Dataset entries: Begin

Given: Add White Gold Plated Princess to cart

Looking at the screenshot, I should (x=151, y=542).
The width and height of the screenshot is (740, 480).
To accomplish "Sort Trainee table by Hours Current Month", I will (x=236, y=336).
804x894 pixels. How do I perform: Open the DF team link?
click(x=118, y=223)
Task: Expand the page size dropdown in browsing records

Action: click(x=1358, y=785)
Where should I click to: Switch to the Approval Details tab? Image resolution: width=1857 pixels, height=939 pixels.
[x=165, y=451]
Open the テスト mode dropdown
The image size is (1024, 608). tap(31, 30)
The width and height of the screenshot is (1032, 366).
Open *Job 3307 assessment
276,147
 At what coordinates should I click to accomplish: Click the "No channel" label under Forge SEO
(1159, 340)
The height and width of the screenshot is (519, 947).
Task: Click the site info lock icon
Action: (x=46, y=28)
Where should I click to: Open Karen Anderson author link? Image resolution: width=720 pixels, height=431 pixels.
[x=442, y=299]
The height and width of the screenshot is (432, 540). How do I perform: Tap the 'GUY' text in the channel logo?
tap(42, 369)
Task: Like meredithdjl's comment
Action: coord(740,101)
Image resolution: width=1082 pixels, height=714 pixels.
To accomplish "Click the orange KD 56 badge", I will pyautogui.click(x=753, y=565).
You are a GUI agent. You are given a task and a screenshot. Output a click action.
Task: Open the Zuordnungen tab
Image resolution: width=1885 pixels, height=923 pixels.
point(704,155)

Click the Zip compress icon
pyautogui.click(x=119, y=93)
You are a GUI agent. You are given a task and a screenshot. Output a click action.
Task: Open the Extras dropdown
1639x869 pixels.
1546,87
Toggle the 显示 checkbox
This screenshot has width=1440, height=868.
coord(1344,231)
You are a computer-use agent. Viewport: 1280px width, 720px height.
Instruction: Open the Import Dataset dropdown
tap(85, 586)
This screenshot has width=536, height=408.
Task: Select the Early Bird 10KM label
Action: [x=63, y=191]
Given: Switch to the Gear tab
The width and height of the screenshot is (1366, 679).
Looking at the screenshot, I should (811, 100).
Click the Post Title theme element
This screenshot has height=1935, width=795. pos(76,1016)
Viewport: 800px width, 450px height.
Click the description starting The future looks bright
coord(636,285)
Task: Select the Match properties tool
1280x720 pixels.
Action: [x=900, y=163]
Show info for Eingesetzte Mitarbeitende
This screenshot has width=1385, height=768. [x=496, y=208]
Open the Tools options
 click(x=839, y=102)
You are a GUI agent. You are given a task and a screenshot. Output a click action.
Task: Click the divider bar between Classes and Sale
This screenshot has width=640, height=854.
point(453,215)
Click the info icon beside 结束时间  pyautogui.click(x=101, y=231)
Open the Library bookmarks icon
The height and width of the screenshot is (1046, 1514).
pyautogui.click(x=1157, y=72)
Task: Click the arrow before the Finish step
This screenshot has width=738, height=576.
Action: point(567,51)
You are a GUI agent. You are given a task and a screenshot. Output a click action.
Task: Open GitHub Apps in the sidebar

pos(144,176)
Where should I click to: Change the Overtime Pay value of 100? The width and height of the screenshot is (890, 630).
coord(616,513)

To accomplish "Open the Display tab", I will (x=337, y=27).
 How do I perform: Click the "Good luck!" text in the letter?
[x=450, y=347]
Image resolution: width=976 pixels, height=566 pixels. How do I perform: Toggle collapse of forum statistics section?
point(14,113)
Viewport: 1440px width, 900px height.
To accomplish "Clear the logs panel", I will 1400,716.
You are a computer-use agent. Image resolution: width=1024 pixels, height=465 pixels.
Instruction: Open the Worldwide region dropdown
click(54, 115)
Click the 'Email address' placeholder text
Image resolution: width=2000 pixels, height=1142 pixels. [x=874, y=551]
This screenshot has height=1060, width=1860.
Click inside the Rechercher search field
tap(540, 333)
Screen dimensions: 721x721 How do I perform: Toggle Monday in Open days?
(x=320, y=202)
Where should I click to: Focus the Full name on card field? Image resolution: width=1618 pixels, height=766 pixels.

Dataset entries: End

» **What the task asks**: Could you restate, word for word, the lines above from the one with "Open *Job 3307 assessment" to the one with "Task: Select the Match properties tool", both included?

» **Exercise response**:
Open *Job 3307 assessment
276,147
 At what coordinates should I click to accomplish: Click the "No channel" label under Forge SEO
(1159, 340)
The height and width of the screenshot is (519, 947).
Task: Click the site info lock icon
Action: (x=46, y=28)
Where should I click to: Open Karen Anderson author link? Image resolution: width=720 pixels, height=431 pixels.
[x=442, y=299]
The height and width of the screenshot is (432, 540). How do I perform: Tap the 'GUY' text in the channel logo?
tap(42, 369)
Task: Like meredithdjl's comment
Action: coord(740,101)
Image resolution: width=1082 pixels, height=714 pixels.
To accomplish "Click the orange KD 56 badge", I will pyautogui.click(x=753, y=565).
You are a GUI agent. You are given a task and a screenshot. Output a click action.
Task: Open the Zuordnungen tab
Image resolution: width=1885 pixels, height=923 pixels.
point(704,155)

Click the Zip compress icon
pyautogui.click(x=119, y=93)
You are a GUI agent. You are given a task and a screenshot. Output a click action.
Task: Open the Extras dropdown
1639x869 pixels.
1546,87
Toggle the 显示 checkbox
This screenshot has width=1440, height=868.
coord(1344,231)
You are a computer-use agent. Viewport: 1280px width, 720px height.
Instruction: Open the Import Dataset dropdown
tap(85, 586)
This screenshot has width=536, height=408.
Task: Select the Early Bird 10KM label
Action: [x=63, y=191]
Given: Switch to the Gear tab
The width and height of the screenshot is (1366, 679).
Looking at the screenshot, I should (811, 100).
Click the Post Title theme element
This screenshot has height=1935, width=795. pos(76,1016)
Viewport: 800px width, 450px height.
Click the description starting The future looks bright
coord(636,285)
Task: Select the Match properties tool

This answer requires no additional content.